Sandy went down every aisle, filling the cart to almost overflowing.
“You know we have to make those two hundred dollars last for another couple of weeks,” I said.
“We are fine. This won’t even take one of those bills,” Sandy said.
As we were leaving the checkout counter after spending eighty-four dollars, Ed was upfront watching Red and Skelton as they walked across the parking lot.
“Ed, just a suggestion, but if you put a coat rack at the door and require those two to hang up their trench coats when they come into the store, it might solve your problem,” I said.
“That’s a good idea,” Ed said. “I will bounce that off the manager in the morning.”
We loaded the girls into the car first then I placed the grocery bags in the back.
“How do you know Ed?” Sandy asked.
“He was in the clinic with a puppy yesterday,” I said. “He seems like a nice young man.”
“Can we have a puppy?” Brenda asked.
“You will have to do with Ralph for now,” Sandy said.
A couple of weeks later, Ed came to the clinic for a couple of things for his puppy.
“Say, Doc, I want to thank you for suggesting the coat rack,” Ed said. “Red and Skelton grumbled at first, but they hang their coats up now, and our losses from the wine inventory moved to zero almost overnight.”
“That sounds great,” I said. “Probably makes your job a lot easier.”
“Oh, yes, I was spending five or six hours a week just watching those two,” Ed said.
A week later, I was in the grocery store with Sandy and the girls, doing some shopping. We were standing at the checkout, waiting our turn. The lady ahead of us was buying three bottles of wine.
The light was just right for me to get a good look at the bottles. One of the bottles was only half full. I pointed to the bottle.
“Did you notice this?” I asked the lady.
“Did I notice what?” she asked.
I picked up the half-empty bottle and handed it to her. Her mouth fell open.
“Oh my gosh!” she said. “How did that happen?”
The clerk looked at the bottle.
“Just a moment, and I will get Ed,” the clerk said.
Ed came and picked up the bottle. He looked at me, shaking his head.
“Red and Skelton,” Ed said.
“I like to watch Red Skelton, but what does he have to do with my half-empty wine bottle?” the lady asked.
“That is s private joke,” Ed said. “We need to get you another bottle. And I need to check the inventory.”
I went with Ed to the wine aisle. Looking through the bottles, they seemed okay until we looked at the bottles on the back of the shelf. Bottle after bottle had been opened and partially consumed.

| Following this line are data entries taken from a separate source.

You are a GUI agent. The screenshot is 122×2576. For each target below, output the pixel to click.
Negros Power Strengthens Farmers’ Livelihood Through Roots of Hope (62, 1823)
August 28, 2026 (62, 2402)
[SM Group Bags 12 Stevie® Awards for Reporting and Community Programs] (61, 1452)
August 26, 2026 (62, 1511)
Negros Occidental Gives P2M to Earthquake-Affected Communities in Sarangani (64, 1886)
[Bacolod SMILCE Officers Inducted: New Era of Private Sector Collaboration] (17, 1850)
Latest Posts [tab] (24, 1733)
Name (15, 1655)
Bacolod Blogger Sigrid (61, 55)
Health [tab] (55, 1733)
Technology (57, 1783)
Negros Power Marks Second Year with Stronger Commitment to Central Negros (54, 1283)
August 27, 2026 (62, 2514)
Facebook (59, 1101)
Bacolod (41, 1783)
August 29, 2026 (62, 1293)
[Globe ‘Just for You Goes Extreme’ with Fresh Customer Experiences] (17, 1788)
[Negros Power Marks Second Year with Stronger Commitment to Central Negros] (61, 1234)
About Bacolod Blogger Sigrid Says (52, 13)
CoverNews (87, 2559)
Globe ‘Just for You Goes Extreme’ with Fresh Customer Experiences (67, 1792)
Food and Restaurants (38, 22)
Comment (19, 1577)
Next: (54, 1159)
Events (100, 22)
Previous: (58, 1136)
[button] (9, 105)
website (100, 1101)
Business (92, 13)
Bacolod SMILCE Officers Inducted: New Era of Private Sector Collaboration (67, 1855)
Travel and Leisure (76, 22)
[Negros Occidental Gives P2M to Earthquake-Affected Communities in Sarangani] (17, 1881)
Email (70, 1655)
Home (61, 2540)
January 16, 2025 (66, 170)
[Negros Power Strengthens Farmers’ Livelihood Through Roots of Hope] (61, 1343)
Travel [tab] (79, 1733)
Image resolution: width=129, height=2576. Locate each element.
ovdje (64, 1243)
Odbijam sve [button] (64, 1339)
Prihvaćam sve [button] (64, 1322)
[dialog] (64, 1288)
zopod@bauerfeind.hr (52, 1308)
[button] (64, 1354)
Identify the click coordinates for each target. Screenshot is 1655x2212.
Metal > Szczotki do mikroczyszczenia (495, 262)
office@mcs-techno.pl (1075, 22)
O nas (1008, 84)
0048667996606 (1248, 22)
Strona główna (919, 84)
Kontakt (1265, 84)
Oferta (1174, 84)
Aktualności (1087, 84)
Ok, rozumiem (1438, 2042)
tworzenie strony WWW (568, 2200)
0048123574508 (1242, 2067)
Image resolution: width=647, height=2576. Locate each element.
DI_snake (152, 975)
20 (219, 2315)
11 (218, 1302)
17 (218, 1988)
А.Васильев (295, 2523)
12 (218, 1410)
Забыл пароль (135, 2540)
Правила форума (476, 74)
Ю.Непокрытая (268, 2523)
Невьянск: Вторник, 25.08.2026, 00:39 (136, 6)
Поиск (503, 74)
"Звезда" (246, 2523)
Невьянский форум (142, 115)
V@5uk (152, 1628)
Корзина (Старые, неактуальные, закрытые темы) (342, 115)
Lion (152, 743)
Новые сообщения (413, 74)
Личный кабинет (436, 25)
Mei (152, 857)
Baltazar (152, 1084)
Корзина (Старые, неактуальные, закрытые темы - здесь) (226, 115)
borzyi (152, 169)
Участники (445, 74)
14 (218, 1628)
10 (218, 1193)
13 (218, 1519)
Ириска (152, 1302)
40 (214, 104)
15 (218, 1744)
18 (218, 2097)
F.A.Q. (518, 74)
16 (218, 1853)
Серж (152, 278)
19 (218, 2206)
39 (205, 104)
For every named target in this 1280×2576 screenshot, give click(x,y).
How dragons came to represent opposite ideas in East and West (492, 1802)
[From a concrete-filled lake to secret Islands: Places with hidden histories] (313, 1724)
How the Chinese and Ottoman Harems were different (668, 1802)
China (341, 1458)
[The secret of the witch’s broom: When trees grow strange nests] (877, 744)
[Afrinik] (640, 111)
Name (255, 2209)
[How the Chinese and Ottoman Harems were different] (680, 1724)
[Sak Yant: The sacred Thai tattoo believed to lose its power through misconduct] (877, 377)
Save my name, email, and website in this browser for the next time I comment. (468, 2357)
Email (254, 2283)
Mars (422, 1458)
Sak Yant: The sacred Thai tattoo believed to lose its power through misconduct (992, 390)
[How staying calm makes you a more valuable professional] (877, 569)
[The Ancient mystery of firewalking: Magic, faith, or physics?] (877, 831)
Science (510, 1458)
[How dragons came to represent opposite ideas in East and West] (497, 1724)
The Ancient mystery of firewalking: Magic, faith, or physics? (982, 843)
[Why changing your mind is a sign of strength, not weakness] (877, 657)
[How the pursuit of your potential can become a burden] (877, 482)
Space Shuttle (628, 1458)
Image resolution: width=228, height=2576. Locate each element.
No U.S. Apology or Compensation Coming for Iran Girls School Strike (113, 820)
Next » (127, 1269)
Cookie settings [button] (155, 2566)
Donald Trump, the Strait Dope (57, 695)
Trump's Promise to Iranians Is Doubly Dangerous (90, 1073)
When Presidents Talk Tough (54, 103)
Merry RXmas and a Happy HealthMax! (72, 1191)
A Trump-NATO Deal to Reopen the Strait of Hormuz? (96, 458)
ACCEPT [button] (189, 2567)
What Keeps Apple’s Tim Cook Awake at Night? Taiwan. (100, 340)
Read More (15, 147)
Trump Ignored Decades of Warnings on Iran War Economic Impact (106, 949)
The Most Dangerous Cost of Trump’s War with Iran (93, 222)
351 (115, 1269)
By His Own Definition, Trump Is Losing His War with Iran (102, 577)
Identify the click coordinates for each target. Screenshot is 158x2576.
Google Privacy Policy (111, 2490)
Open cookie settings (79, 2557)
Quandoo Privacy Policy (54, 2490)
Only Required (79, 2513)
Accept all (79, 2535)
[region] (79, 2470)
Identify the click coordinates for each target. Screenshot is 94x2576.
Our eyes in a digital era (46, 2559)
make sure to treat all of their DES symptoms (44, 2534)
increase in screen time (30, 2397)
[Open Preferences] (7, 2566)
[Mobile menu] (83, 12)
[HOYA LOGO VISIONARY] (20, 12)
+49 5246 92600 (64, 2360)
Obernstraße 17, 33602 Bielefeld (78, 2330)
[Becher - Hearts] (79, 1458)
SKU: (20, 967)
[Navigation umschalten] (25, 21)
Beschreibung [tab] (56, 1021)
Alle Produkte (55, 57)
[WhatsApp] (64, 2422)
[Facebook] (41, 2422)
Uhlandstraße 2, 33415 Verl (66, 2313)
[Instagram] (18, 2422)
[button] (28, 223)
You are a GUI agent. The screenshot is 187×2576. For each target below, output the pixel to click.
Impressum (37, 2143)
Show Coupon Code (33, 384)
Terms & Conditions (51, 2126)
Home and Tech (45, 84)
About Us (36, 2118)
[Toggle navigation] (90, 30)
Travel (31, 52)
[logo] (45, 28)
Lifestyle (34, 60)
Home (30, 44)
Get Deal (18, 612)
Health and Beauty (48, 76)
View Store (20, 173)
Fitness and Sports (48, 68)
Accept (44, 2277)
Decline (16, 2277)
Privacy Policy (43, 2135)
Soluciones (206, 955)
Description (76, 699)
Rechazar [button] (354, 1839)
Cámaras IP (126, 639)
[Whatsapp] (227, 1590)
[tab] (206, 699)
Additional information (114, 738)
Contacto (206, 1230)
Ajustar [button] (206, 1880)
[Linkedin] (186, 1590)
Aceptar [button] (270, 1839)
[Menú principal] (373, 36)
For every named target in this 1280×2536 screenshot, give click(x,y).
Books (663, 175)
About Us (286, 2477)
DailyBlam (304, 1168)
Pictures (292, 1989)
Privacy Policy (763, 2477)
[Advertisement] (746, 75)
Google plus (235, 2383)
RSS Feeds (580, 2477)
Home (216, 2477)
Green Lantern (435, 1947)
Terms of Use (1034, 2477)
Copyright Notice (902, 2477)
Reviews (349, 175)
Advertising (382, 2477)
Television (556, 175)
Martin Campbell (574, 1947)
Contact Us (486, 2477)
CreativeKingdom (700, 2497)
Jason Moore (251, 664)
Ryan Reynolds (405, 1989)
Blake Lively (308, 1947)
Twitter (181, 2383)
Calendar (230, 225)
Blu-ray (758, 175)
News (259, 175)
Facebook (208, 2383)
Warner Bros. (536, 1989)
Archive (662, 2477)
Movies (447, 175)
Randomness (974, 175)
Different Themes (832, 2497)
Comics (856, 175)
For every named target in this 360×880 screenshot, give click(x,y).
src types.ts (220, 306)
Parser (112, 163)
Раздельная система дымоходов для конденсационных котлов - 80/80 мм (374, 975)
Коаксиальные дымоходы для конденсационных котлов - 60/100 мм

“Those two bastards,” Ed said. “We stop watching them, and they just come in here and drink the wine in the store. No wonder they don’t complain about the coat rack anymore.”
We took the lady her bottle of wine, and Sandy finished checking out.
“I hope you can solve that problem,” I said to Ed as he passed with a cart full of half-empty wine bottles. Some with only a little missing, but most were half full.
“I’m afraid what the final count will be,” Ed said. “The manager will hit the roof when he sees this in the morning.”
Ed dropped by the clinic in the morning to thank me for finding the problem and update me on the situation.
“We got the chief of police to ban them from the store,” Ed said. “The manager wants to take them to court, but you can’t get blood from a turnip. I think he is going to be satisfied with the ban. The thing I worry about is how many bottles did we sell before the problem was noticed. I pulled three shopping carts full off the shelf last night. We emptied the shelves and checked every bottle. How could they drink that much wine and still walk out of the store?”
“Practice, I would guess,” I said. “A lot of practice.”